Permettre aux utilisateurs de refuser les «cookies» uniquement en passant par un paramétrage complexe et long est contraire aux directives européennes. Le 19 décembre 2022, la CNIL, gardienne de la vie privée en France, a sanctionné Microsoft Ireland operations Limited (MIOL), filiale du géant américain de l’informatique Microsoft, d’une amende de 60 millions d’euros pour la gestion des cookies sur son moteur de recherche Bing.
La CNIL lui reproche le dépôt de cookies publicitaires sur le terminal des utilisateurs de son moteur de recherche “bing.com”, sans leur consentement et en l’absence d’un bouton permettant facilement de s’y opposer.

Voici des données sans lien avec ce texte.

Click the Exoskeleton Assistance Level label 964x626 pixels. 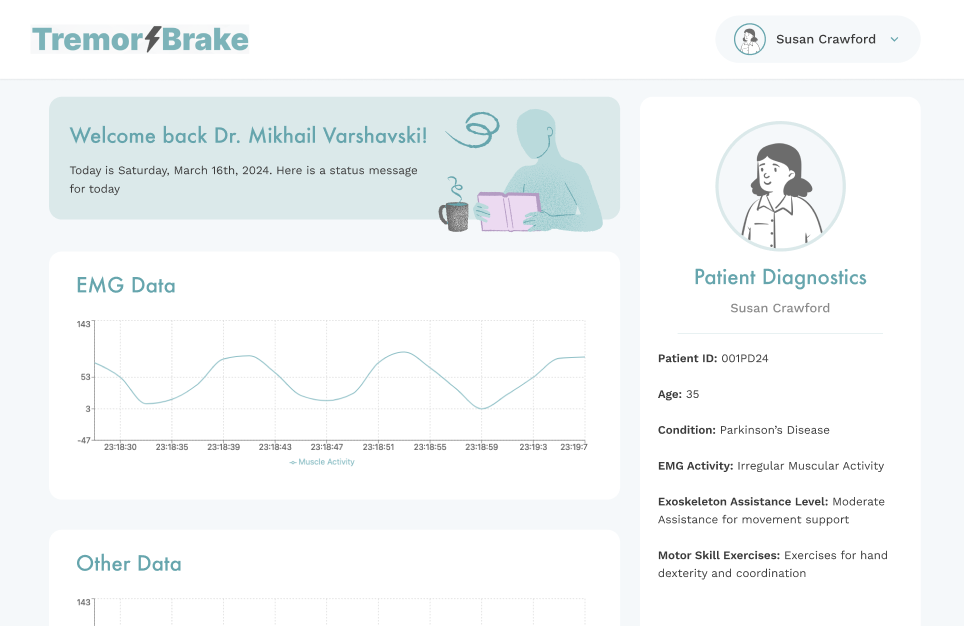click(x=742, y=502)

À la suite d’une saisine enregistrée le 21 février 2020 dans laquelle le plaignant, un internaute, dénonçait les conditions de recueil de son consentement au dépôt de “cookies” à partir du domaine “bing.com”, une délégation de la Commission nationale de l’informatique et des libertés a effectué un contrôle en ligne sur le site web “bing.com” le 29 septembre 2020.
L’objet de ce contrôle était de vérifier la conformité de tout traitement accessible à partir du domaine “bing.com” depuis un terminal situé en France, à la loi Informatique et Libertés ainsi qu’au RGPD.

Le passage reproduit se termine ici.